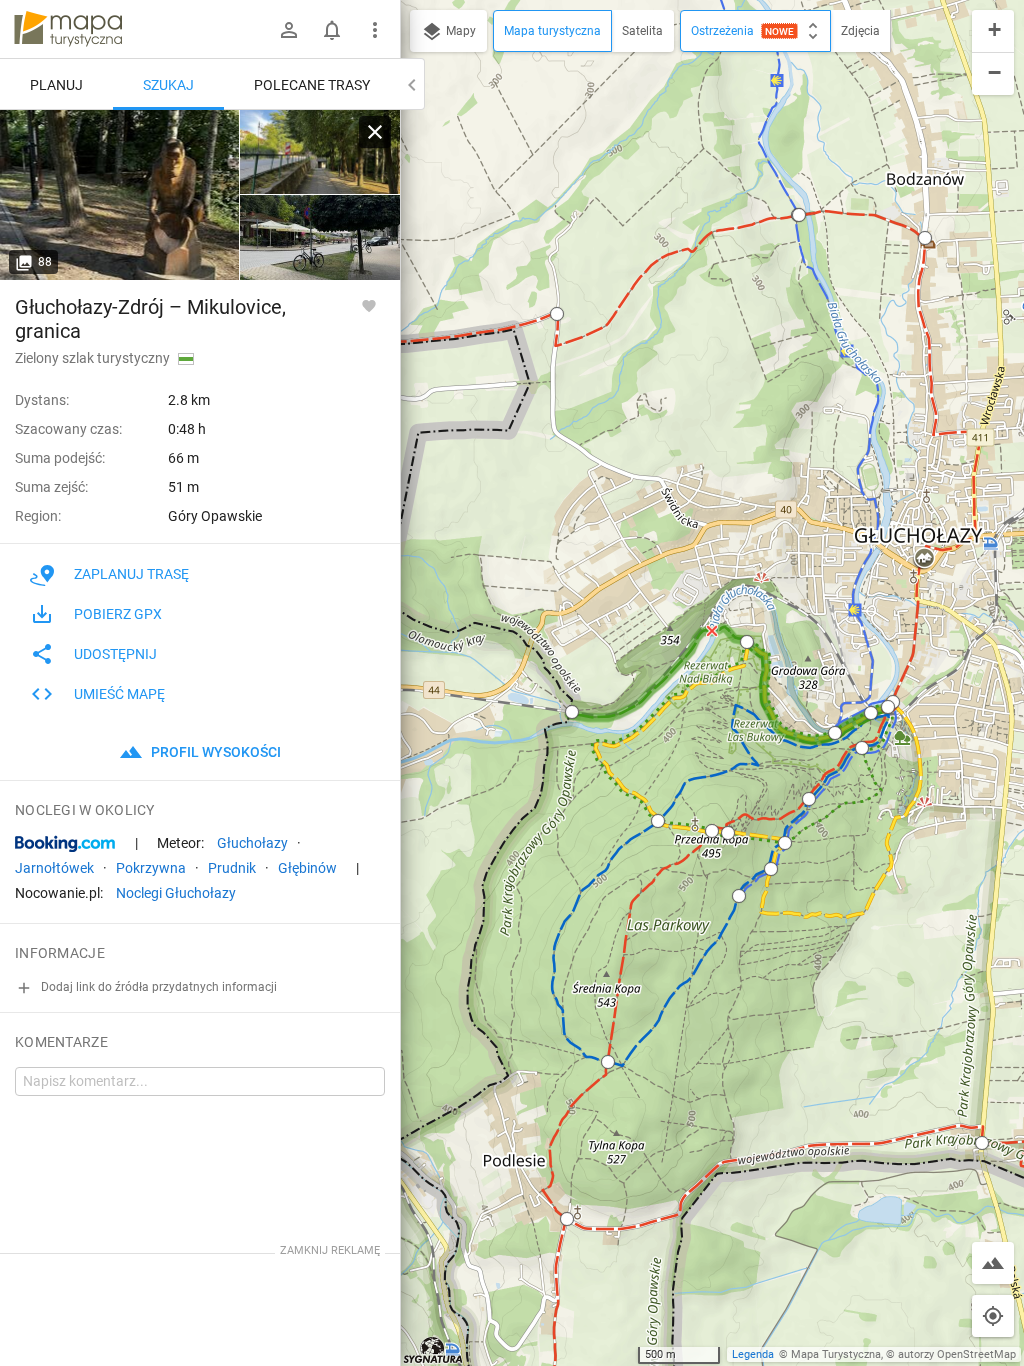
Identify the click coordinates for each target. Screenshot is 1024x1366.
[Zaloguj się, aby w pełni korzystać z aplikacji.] (369, 305)
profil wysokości (214, 752)
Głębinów (307, 868)
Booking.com (65, 844)
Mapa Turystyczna (836, 1354)
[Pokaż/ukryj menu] (375, 30)
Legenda (753, 1354)
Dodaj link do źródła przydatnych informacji (157, 987)
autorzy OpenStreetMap (957, 1354)
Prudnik (232, 868)
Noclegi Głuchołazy (176, 893)
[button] (557, 314)
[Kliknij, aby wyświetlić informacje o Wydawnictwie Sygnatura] (433, 1350)
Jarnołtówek (54, 868)
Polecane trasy (312, 85)
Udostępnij (115, 654)
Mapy (459, 31)
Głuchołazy (252, 843)
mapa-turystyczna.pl (68, 29)
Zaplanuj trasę (131, 574)
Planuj (56, 85)
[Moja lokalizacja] (993, 1316)
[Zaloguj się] (289, 30)
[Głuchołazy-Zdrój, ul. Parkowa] (120, 195)
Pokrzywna (151, 868)
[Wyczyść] (375, 132)
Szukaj (168, 85)
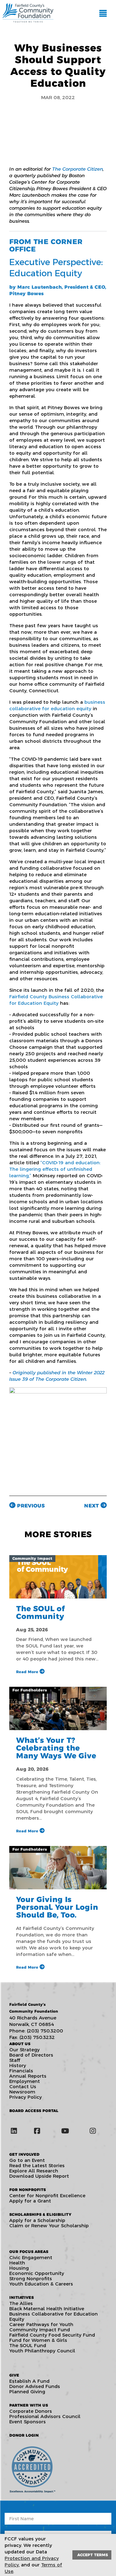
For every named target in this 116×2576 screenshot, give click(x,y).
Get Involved (24, 2154)
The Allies (21, 2303)
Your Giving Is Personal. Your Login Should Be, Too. (57, 1907)
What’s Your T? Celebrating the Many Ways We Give (56, 1748)
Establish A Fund (29, 2381)
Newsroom (22, 2092)
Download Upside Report (39, 2176)
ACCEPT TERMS (92, 2554)
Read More (28, 1671)
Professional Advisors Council (44, 2416)
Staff (14, 2060)
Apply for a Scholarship (37, 2220)
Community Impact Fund (39, 2330)
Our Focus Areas (28, 2251)
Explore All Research (33, 2171)
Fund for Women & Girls (38, 2340)
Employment (24, 2081)
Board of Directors (31, 2055)
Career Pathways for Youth (41, 2324)
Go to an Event (27, 2160)
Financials (21, 2071)
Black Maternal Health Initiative (46, 2308)
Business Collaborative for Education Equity (53, 2316)
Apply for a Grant (30, 2201)
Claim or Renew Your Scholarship (49, 2225)
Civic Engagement (30, 2257)
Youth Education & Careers (41, 2284)
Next (92, 1506)
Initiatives (21, 2297)
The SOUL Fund (27, 2345)
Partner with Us (28, 2405)
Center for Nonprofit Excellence (47, 2195)
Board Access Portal (33, 2110)
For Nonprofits (27, 2189)
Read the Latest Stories (37, 2165)
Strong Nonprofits (30, 2278)
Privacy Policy (25, 2097)
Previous (30, 1506)
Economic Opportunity (36, 2273)
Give (14, 2375)
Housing (19, 2268)
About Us (19, 2043)
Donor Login (24, 2435)
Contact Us (22, 2086)
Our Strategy (24, 2050)
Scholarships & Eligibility (40, 2214)
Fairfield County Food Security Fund (52, 2335)
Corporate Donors (30, 2411)
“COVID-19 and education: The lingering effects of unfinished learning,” (55, 1169)
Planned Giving (27, 2391)
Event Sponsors (27, 2422)
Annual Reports (27, 2076)
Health (17, 2263)
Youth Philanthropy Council (42, 2351)
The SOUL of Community (40, 1612)
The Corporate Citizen (77, 169)
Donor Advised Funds (34, 2386)
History (17, 2065)
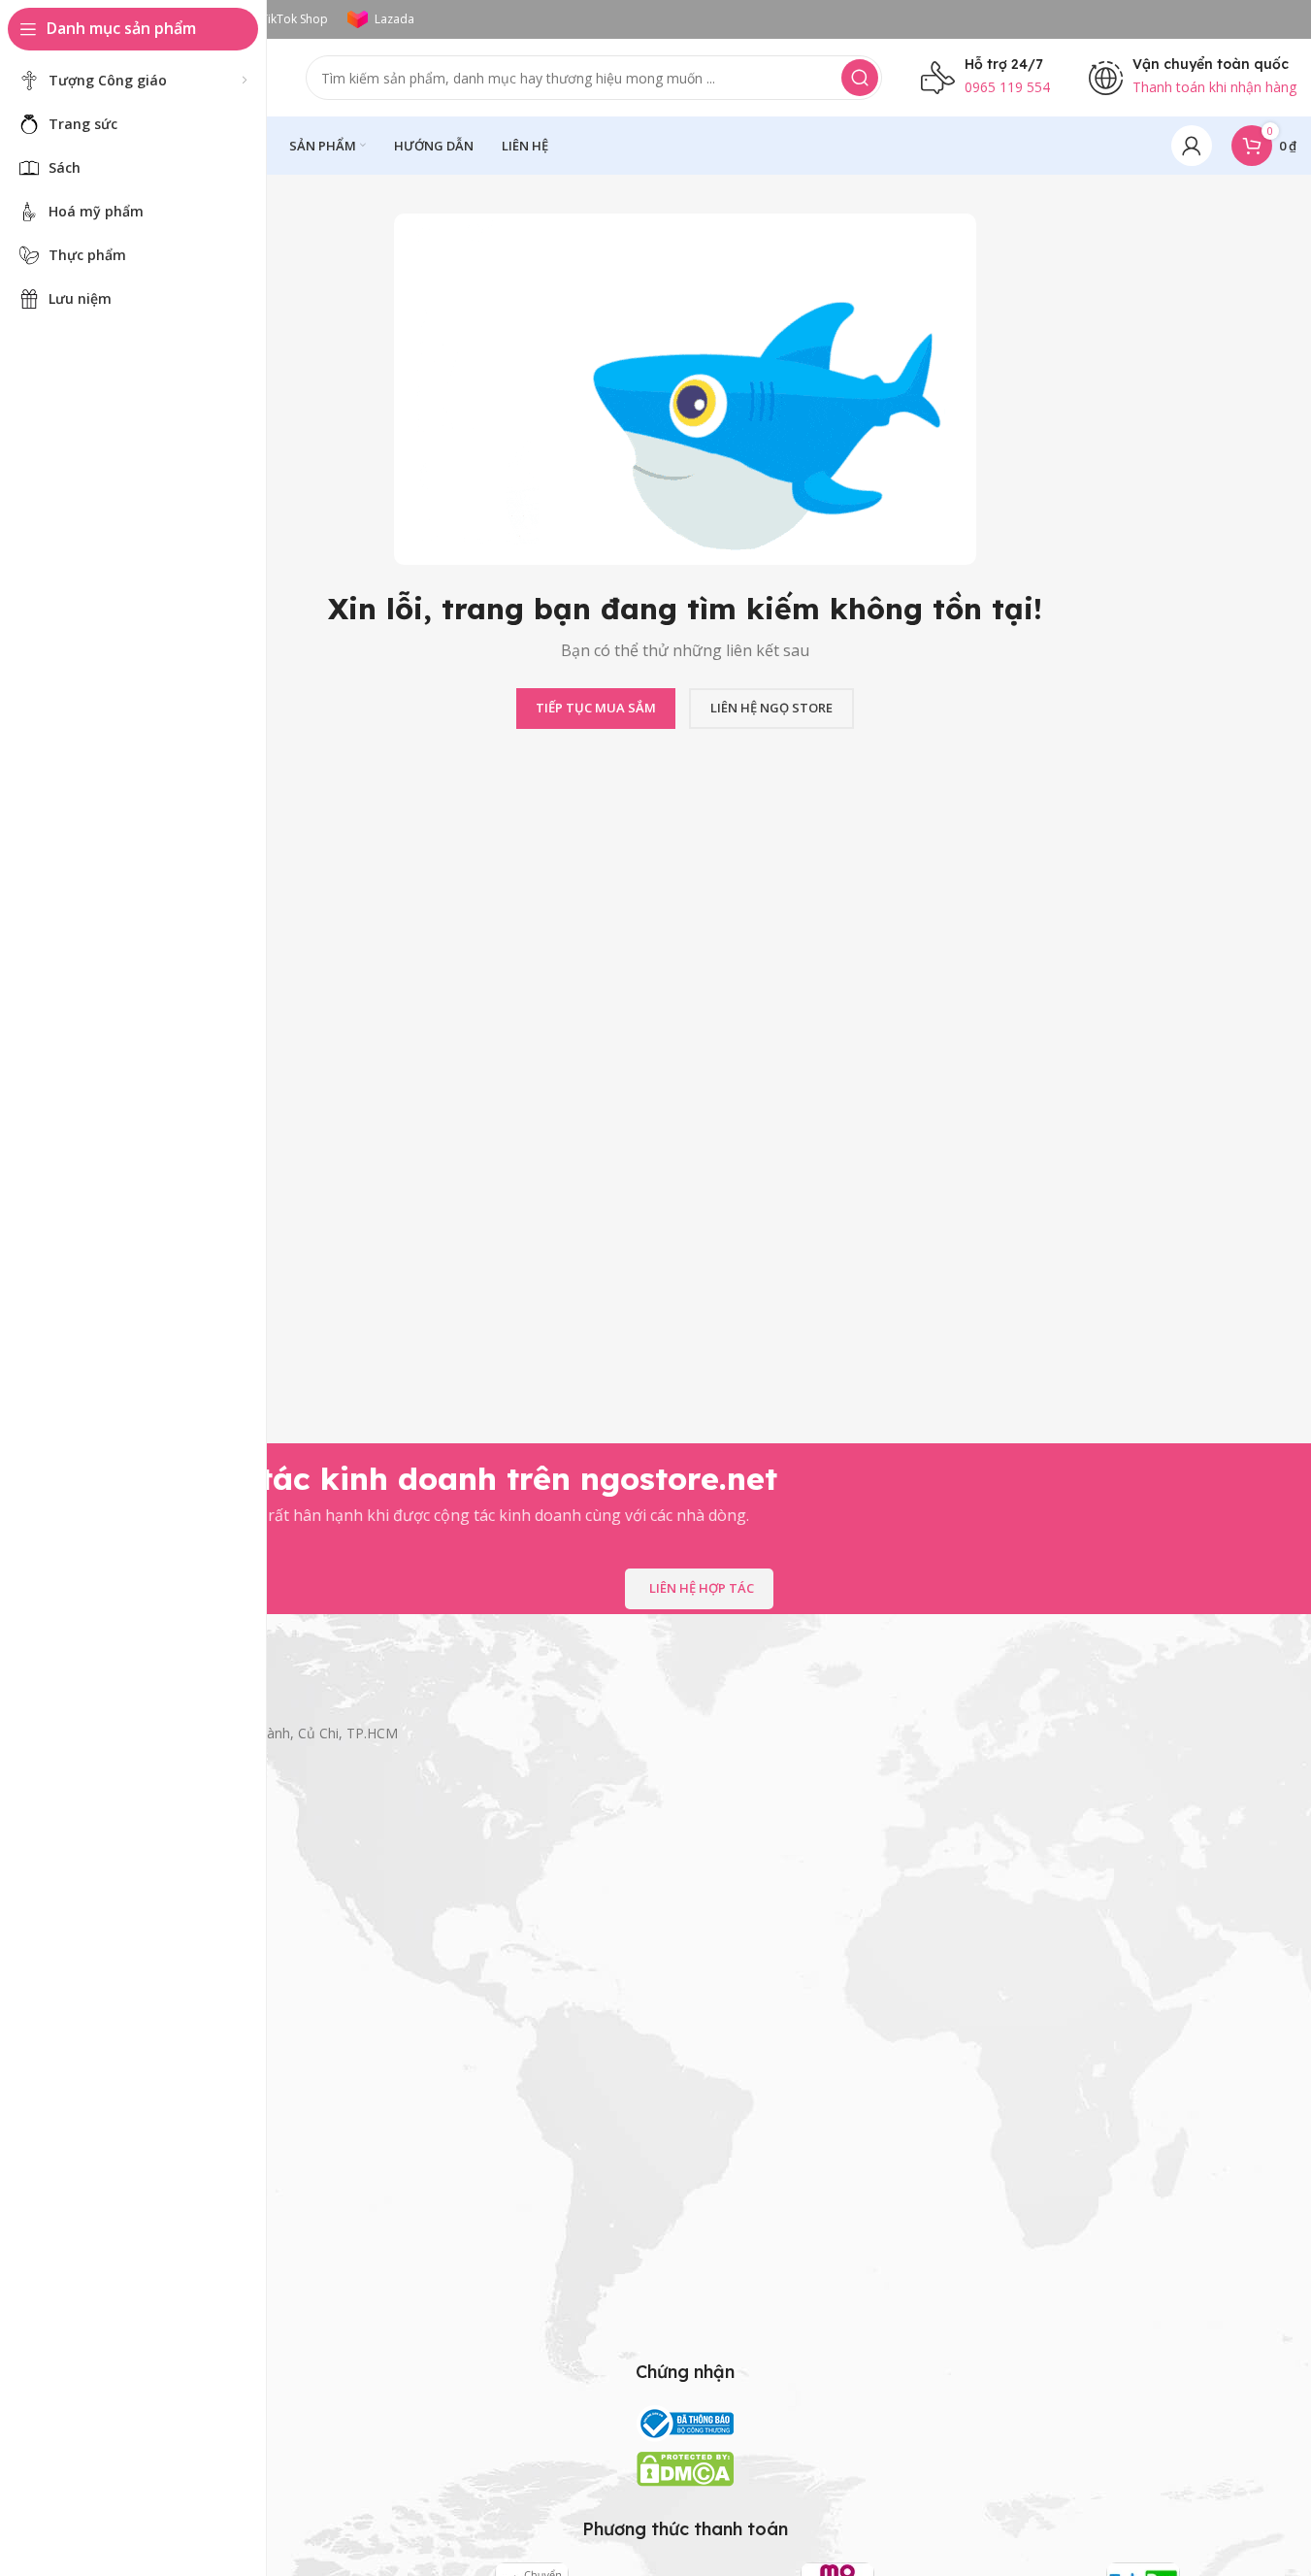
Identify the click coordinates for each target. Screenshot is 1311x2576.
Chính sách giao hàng (140, 2246)
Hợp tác (97, 2105)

------------------------------------------------------------------------

Please give back exactly, and with no pictures, the lines from where the listing above begins through the line containing "Szukaj (168, 85)".

Identify the click coordinates for each target. Screenshot is 1024x1366.
[Zaloguj się, aby w pełni korzystać z aplikacji.] (369, 305)
profil wysokości (214, 752)
Głębinów (307, 868)
Booking.com (65, 844)
Mapa Turystyczna (836, 1354)
[Pokaż/ukryj menu] (375, 30)
Legenda (753, 1354)
Dodaj link do źródła przydatnych informacji (157, 987)
autorzy OpenStreetMap (957, 1354)
Prudnik (232, 868)
Noclegi Głuchołazy (176, 893)
[button] (557, 314)
[Kliknij, aby wyświetlić informacje o Wydawnictwie Sygnatura] (433, 1350)
Jarnołtówek (54, 868)
Polecane trasy (312, 85)
Udostępnij (115, 654)
Mapy (459, 31)
Głuchołazy (252, 843)
mapa-turystyczna.pl (68, 29)
Zaplanuj trasę (131, 574)
Planuj (56, 85)
[Moja lokalizacja] (993, 1316)
[Zaloguj się] (289, 30)
[Głuchołazy-Zdrój, ul. Parkowa] (120, 195)
Pokrzywna (151, 868)
[Wyczyść] (375, 132)
Szukaj (168, 85)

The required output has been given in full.